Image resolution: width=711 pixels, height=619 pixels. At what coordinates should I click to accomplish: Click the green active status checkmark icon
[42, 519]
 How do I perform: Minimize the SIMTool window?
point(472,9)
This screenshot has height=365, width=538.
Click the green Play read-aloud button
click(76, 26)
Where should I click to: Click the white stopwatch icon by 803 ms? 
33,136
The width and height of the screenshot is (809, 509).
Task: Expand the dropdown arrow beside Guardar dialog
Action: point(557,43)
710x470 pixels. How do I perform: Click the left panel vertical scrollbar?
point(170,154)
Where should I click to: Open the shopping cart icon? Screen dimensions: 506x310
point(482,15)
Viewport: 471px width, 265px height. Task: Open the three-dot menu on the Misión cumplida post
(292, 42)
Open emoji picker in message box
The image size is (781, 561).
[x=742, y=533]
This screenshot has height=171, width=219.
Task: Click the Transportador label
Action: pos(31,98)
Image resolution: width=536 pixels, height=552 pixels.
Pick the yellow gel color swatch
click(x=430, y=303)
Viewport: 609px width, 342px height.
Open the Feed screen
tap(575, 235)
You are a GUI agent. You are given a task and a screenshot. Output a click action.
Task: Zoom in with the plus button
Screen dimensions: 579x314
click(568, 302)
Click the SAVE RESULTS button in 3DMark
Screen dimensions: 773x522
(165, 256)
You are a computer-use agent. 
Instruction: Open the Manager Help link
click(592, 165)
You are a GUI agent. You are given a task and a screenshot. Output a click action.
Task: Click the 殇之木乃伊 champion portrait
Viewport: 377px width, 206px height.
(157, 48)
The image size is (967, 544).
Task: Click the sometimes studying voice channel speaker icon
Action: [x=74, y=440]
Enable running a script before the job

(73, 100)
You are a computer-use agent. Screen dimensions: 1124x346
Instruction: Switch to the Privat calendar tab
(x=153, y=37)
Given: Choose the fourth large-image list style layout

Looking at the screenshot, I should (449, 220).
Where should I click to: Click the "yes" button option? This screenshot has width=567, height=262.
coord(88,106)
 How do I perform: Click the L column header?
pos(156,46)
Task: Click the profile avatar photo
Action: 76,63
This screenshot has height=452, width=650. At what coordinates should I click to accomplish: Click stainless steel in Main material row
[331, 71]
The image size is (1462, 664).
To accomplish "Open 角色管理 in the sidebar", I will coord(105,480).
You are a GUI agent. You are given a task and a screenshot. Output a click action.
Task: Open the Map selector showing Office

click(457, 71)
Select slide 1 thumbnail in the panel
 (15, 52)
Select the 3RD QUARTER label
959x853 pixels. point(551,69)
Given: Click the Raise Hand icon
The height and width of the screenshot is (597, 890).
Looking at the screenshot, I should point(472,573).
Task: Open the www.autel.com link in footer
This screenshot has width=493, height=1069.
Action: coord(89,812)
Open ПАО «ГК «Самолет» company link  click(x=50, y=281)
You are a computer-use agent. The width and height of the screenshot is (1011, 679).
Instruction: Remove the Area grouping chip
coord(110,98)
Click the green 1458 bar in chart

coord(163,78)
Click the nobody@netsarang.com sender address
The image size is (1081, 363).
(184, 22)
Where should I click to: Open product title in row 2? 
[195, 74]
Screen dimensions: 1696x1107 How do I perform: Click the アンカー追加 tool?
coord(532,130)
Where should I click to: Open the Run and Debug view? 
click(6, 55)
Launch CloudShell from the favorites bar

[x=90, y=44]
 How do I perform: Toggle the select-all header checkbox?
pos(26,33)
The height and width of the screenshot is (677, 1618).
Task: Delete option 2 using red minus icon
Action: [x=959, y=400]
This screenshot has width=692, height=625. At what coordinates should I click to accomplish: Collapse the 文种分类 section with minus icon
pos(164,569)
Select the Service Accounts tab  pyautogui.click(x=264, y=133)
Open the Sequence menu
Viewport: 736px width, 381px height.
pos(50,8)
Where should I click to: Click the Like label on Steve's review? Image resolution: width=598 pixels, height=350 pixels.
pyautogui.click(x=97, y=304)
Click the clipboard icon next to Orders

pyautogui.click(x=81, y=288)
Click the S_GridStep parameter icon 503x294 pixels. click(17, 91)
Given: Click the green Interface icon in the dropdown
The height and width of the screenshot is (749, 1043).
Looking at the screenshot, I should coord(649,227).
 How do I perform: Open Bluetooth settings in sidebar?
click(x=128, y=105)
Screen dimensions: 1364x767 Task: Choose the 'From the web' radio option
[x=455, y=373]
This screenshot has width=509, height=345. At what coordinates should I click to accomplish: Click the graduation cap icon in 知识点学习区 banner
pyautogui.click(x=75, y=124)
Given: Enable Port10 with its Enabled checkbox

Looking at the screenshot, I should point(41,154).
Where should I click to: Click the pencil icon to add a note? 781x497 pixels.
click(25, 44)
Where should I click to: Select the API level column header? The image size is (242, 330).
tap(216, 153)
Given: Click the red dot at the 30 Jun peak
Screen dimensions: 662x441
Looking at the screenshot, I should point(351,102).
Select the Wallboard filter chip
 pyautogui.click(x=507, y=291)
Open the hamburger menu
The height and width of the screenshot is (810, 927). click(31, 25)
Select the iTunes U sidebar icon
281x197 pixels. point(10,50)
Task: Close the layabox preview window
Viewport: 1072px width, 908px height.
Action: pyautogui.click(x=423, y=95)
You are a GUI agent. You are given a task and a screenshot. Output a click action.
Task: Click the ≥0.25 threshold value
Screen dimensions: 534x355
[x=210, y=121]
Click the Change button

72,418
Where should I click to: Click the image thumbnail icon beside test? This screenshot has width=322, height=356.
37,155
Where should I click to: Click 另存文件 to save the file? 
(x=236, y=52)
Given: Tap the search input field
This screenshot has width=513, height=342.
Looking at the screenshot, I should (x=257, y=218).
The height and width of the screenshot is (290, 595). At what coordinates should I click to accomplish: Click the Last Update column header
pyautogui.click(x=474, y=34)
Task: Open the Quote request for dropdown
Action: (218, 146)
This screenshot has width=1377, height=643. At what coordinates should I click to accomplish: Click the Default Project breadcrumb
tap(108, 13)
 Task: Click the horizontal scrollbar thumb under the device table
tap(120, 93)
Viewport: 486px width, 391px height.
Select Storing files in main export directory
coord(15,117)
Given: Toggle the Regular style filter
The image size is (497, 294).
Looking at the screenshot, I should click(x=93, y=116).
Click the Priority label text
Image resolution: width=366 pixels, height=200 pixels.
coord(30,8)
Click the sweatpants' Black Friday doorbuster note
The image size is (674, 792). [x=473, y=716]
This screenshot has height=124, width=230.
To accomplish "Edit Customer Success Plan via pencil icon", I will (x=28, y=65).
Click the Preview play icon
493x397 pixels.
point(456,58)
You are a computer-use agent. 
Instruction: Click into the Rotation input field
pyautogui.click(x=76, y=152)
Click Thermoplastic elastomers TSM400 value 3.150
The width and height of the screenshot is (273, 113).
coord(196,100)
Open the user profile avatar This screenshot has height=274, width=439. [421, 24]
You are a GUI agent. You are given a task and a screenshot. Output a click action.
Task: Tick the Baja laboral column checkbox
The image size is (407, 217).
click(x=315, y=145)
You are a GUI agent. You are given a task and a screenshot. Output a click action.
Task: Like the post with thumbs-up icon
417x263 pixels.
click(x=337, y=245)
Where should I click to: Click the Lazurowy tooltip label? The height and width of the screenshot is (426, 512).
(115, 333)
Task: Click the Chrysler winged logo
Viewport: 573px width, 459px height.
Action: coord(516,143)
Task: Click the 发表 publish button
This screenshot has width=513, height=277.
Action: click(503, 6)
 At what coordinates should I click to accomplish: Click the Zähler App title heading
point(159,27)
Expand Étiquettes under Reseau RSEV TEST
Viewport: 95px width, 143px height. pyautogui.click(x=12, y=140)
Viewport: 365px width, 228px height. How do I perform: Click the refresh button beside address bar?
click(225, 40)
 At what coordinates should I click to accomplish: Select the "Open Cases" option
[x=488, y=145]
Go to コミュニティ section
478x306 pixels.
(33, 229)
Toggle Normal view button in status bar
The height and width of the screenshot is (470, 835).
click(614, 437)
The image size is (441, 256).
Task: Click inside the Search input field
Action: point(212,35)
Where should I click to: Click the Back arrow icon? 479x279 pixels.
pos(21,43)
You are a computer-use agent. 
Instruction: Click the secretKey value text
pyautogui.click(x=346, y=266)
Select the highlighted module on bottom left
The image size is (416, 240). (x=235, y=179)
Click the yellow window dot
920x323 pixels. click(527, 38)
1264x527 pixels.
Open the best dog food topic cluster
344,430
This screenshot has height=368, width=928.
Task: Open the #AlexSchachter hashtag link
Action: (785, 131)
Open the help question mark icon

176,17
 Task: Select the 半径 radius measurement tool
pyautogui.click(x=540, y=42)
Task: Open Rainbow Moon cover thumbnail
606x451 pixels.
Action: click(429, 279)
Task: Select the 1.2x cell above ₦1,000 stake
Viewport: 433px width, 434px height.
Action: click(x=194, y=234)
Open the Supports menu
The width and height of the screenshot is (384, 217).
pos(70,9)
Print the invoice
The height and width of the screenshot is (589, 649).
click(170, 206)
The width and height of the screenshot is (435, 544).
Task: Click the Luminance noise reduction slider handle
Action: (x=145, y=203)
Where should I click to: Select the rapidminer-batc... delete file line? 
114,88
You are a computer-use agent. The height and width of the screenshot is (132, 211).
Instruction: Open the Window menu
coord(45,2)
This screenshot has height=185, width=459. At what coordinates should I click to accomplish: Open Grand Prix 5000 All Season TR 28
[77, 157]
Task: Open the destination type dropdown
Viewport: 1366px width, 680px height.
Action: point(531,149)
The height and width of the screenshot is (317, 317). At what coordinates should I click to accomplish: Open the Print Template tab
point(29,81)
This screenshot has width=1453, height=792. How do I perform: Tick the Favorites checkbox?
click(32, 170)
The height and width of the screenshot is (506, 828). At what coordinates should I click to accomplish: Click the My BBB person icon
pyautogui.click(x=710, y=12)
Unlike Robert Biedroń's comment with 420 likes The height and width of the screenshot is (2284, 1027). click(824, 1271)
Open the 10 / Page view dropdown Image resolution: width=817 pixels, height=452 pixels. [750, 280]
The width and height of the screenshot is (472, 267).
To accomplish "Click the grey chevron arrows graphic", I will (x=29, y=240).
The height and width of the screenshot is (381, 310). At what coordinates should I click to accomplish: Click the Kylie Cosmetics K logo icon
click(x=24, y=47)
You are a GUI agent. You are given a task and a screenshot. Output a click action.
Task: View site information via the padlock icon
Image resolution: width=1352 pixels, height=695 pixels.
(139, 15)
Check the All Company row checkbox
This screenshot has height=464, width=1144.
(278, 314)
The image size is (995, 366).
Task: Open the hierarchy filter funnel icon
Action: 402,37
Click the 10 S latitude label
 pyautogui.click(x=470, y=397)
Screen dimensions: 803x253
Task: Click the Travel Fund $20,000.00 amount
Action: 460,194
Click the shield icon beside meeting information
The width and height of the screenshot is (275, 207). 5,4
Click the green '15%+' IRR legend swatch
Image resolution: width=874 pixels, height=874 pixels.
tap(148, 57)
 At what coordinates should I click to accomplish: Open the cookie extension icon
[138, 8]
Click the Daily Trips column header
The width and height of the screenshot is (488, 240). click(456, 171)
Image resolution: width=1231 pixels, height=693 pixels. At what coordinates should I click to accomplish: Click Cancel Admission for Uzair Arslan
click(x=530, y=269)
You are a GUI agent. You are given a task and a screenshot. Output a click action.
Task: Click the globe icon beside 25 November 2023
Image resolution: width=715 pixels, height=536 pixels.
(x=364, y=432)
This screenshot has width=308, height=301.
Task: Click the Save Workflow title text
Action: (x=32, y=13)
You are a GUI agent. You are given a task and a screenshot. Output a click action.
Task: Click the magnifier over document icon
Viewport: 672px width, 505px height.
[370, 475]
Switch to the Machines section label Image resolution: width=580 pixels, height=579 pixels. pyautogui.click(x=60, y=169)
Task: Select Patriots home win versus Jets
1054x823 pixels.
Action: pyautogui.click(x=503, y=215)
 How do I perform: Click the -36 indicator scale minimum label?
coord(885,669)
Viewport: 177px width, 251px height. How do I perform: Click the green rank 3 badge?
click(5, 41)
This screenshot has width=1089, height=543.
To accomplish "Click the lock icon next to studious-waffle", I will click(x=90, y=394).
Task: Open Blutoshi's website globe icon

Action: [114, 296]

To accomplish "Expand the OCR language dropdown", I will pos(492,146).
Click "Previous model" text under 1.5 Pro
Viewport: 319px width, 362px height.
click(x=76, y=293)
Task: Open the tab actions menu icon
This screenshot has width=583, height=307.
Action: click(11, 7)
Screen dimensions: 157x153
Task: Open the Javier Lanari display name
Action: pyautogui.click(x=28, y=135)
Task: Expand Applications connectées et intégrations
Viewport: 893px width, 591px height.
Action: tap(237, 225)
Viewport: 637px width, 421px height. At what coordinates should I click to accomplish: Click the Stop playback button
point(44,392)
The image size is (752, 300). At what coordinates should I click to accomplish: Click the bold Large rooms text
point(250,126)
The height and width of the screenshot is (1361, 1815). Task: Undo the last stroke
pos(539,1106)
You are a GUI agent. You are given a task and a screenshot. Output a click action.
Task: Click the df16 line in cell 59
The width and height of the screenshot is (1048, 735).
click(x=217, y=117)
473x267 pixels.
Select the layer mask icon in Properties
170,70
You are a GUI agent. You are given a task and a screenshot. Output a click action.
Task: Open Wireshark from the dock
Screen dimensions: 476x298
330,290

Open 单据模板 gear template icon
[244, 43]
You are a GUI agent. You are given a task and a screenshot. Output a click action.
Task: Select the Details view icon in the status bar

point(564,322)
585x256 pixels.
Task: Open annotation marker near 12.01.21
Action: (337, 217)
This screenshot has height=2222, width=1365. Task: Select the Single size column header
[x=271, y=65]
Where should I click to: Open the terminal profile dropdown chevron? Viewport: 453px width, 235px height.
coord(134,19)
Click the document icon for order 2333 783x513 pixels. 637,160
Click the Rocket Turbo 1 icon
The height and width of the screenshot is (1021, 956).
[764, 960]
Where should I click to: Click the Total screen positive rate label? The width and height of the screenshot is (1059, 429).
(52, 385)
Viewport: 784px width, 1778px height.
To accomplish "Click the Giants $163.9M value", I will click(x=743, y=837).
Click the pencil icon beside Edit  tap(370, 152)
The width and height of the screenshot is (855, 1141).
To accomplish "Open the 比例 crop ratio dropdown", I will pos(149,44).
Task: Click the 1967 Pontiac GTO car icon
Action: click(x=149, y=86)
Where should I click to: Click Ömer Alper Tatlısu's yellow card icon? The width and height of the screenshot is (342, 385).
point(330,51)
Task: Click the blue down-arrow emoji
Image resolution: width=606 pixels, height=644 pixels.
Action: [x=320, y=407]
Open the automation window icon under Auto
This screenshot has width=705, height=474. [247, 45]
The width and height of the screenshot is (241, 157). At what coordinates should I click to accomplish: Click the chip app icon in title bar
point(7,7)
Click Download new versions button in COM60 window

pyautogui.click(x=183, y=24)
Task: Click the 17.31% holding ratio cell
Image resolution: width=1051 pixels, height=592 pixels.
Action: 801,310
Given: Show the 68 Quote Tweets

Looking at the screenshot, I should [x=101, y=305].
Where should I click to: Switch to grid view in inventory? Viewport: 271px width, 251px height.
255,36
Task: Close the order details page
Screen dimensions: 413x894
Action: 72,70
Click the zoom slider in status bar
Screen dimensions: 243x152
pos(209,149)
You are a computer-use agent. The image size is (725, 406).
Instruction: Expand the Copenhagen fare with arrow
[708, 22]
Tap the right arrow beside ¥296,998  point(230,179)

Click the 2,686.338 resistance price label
================
Assigned task: Look through the entries, and return every line that the word "document" appears in.

Answer section:
Task: Click the magnifier over document icon
Click the document icon for order 2333 783x513 pixels. 637,160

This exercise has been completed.